I’m going to tell you three things and you tell me what’s the connection, but I’ll be “I” and I’ll be you”, deal?
- Two actors with Down Syndrome star in an adventure movie, and in one scene they get married then sneak away in the back of a truck making passionate love through the night.
- A woman with an Intellectual/Developmental Disability (IDD) sits down next to your 12 year old son on the bus when he’s riding alone, and proceeds to rub his back and ask for money.
- I don’t actually have a third one but I’ve heard people always remember things in three’s.
Or actually it’s one…and that one is, “does the difference make a difference?”
As I cringed watching the actors (who were actually marred in real life—which would absolutely not make a difference if the actors didn’t have Down syndrome. In fact, could you imagine if in Hollywood only actors who were married could make love to each other on screen? Hollywood would shut down). But in this case the…wait…I was in the middle of a sentence…
As I cringed as I watched the young couple have a wonderful, jubilant wedding and then sneak away into the night and begin to kiss, my knee jerk thought was “Wait! Are they allowed to do that?” “Someone stop them!” “The Director* is taking advantage of them!” To “wait, they are independent adults with the same dreams and aspirations for love and connection as anyone else, and there is absolutely no reason they shouldn’t be doing this…to “wow, a sensitive, empowered self-actualized love scene between two people with Down Syndrome on the big screen, with absolutely no neurotypicals anywhere in the script to pass judgment or tell them to stop,” to “that is cool.”
So sometimes our first reaction is not the right one. Enter the second scenario.
“She was rubbing my back and asking for money,” my son relayed, explaining his seemed disappearance, arriving over an hour late to his destination on an early solo bus ride, part of his budding independence. “I gave her a dollar, but she kept her arm around me and kept talking. When I tried to get up she held my wrist.”
“Oh my God! Why didn’t you shout or tell her to stop?!”
“I didn’t want people to think I was mean, because she had a disability,” my son answered. (He did manage to get up and off the bus and waited for the next one, hence his late arrival)
The thing is lots of people do lots of things, but their race, ethnicity, religion, orientation, or ability often are irrelevant: It’s not a “gay” wedding, it’s a wedding. Years ago in art history black or African American artists were separated as their own category, but they were great artists. We don’t call Bill Clinton our 42nd White President, he was our President.
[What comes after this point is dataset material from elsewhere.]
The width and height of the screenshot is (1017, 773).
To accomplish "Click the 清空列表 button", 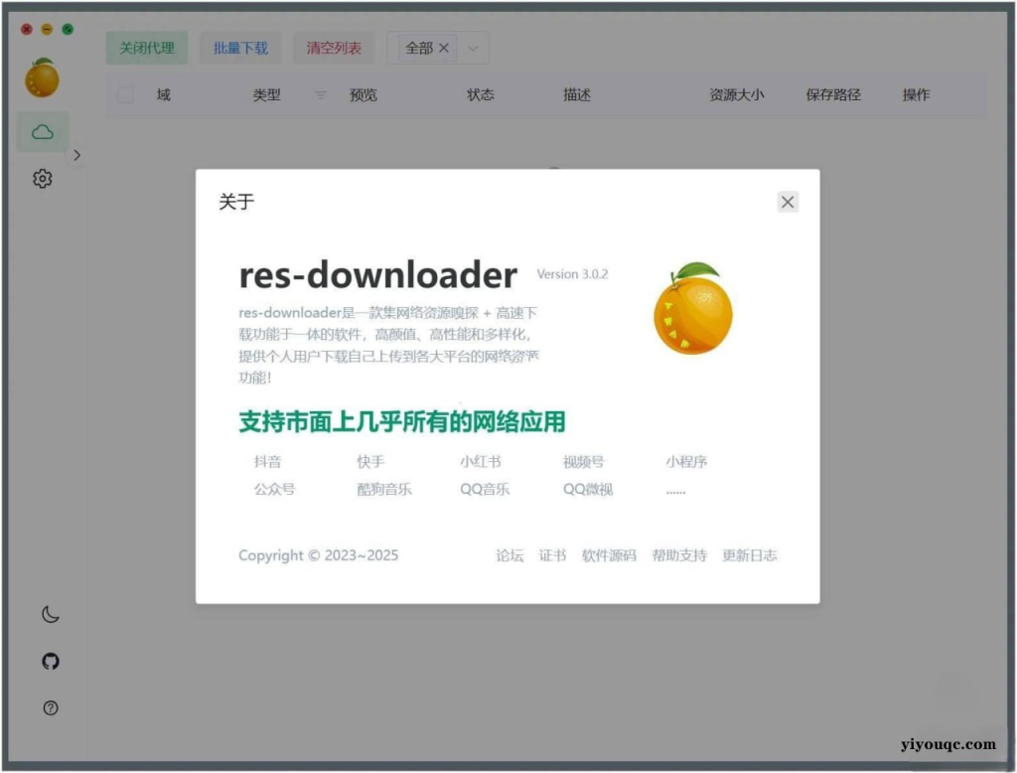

Tammy Besser, Director of Services for people with disabilities at JCFS says it’s important to speak up if behavior is inappropriate. “Think of what you would do, what you would say if the person didn’t have an IDD. The difference may explain why someone is behaving differently, but the behavior is still inappropriate.” Besser adds it’s a developmentally appropriate time to teach my son about setting personal boundaries and role playing about what to say in uncomfortable situations. “I’m not comfortable with you touching me.” “This is my space. Stop touching me.” The person may get mad, adds Besser, “but that’s on them. “
It reminds me of an episode on Hot in Cleveland where Jon Lovitz plays a character Artie Firestone, and he turns to Wendy Malick and Valerie Bertinelli for advice on meeting women. What they realize in coaching him is that he needs to control his impulse and say the fourth thing that comes to his mind, whereby he goes from saying “My you’re beautiful I want to undress you and cover you in peanut butter” to pause 1, pause 2, pause 3, “the moonlight sparkles in your eyes.”
While we can’t control what pops into our minds—it’s a natural part of our “fight or flight” evolution, we can learn to control what comes out. Sometimes that first thought is completely governed by unconscious biases from media to popular culture to social constructs. But we can moderate how we respond, to train ourselves for an immediate follow-up spontaneous thought: “does the difference make a difference?”
For that, I go back to my first list, slightly altered.
- Brad Pitt and Angelina Jolie star in an adventure movie, they get married then sneak away in the back of a truck making passionate love through the night.
- A woman sits down next to your 12 year old son on the bus when he’s riding alone, and proceeds to rub his back and ask for money.
And in conclusion, love is good. Creepy is bad.
I’m ready to teach the lesson.
(*The movie is Colegas O Filme by Brazilian Director Marcelo Galvao—ooh, does that fact that he’s Brazilian make a difference?)